Henri Claudius Trenel set up shop just outside of Mâcon proper in 1928 and his estate has been passed down twice over the past century. Interestingly, Jean Arthaud excels in more than just winemaking—they’re also a distillery that hand-crafts fruit liqueurs, most notably Burgundy-grown cassis and framboise. Today, however, we only care about their thunderous “Côte du Py,” an ever-crumbling ancient slope of granite and schist that takes the already joyful Gamay grape and imbues it with an extra dose of energy and intensity. They hardly have any acreage to write home about, but what makes it into the bottle demands high praise. After hard harvesting, the grapes ferment, 50% whole cluster, and then age in a combination of concrete tanks and twice-used Burgundy barrels. In order to best showcase the ancient terroir, the wine is bottled without fining.

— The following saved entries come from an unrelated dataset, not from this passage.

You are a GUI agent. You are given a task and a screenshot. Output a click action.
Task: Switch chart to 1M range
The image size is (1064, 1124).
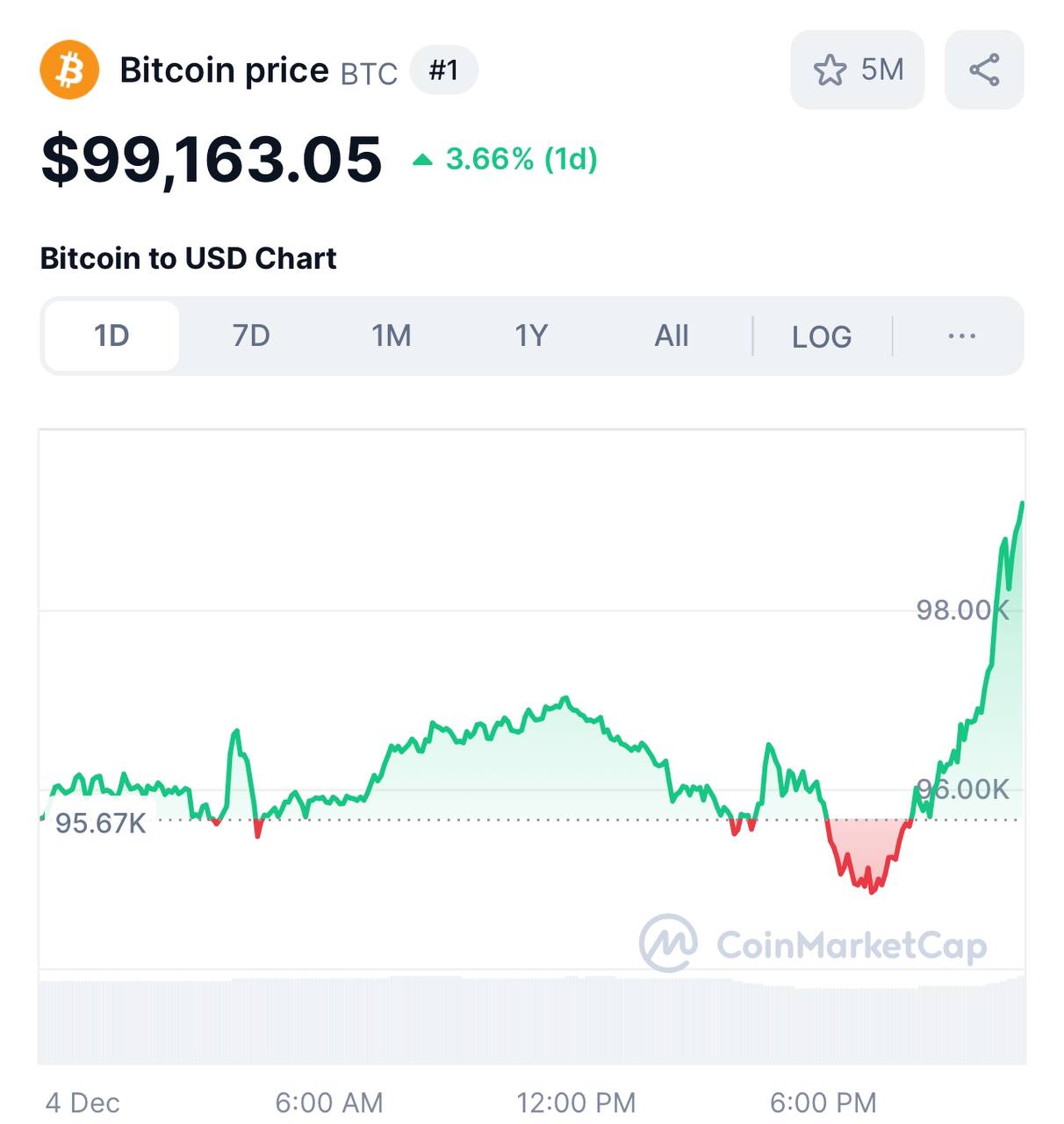click(392, 336)
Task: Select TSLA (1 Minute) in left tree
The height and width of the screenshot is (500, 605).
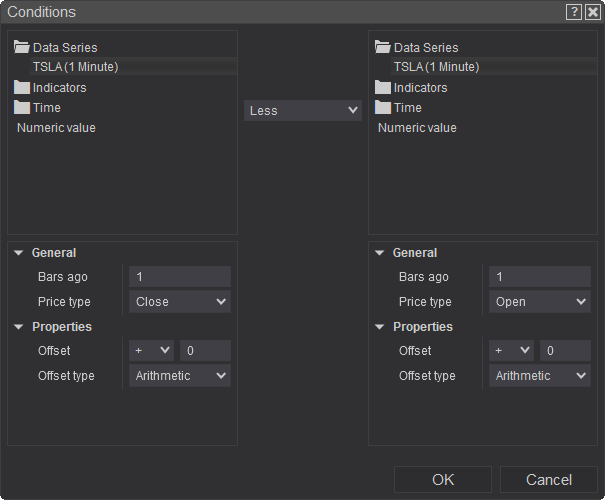Action: point(76,67)
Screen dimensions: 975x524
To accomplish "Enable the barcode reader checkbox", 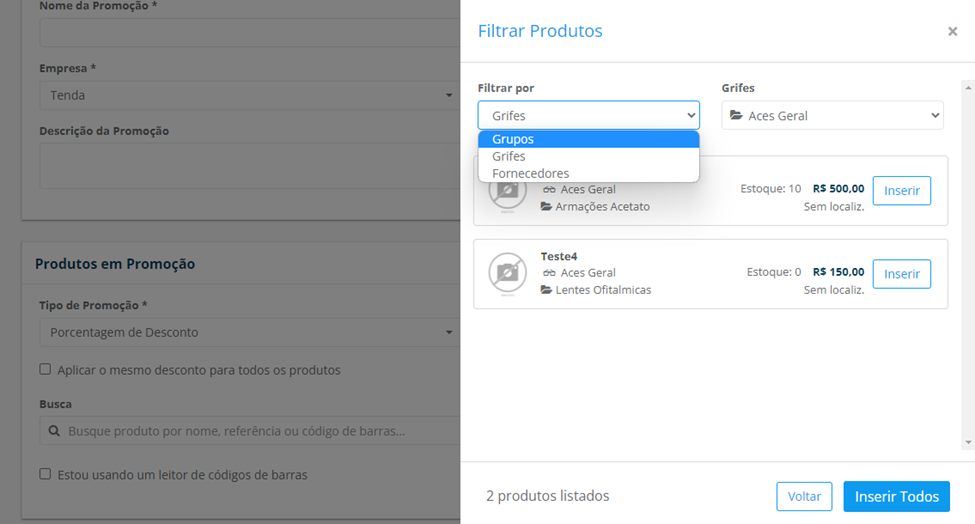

Haven’t had a “Côte du Py” before? You won’t forget it. These wines are masterclasses in terroir and typicity and are part of the elite cadre of Cru Beaujolais that can age with the best of Burgundy. Given a 30-minute decant, the wine provides immense joy right now (although this could sneakily age for 5-8 years), erupting with ripe black plum, huckleberry, black cherry liqueur, cassis, damp violet, crushed volcanic rock, grape stem, rose petal, underbrush, iron, and hints of spice. The grippy, dark-fruited palate stretches longer and deeper than most $30 competition, unleashing intense brambly fruit and crushed minerals along the way. Although it never loses its Gamay identity, this ’19 is built for lovers of stylish, muscular Burgundy (Gevrey’s structure comes to mind) and those who demand a genuine taste of terroir in their fine French reds. Cheers!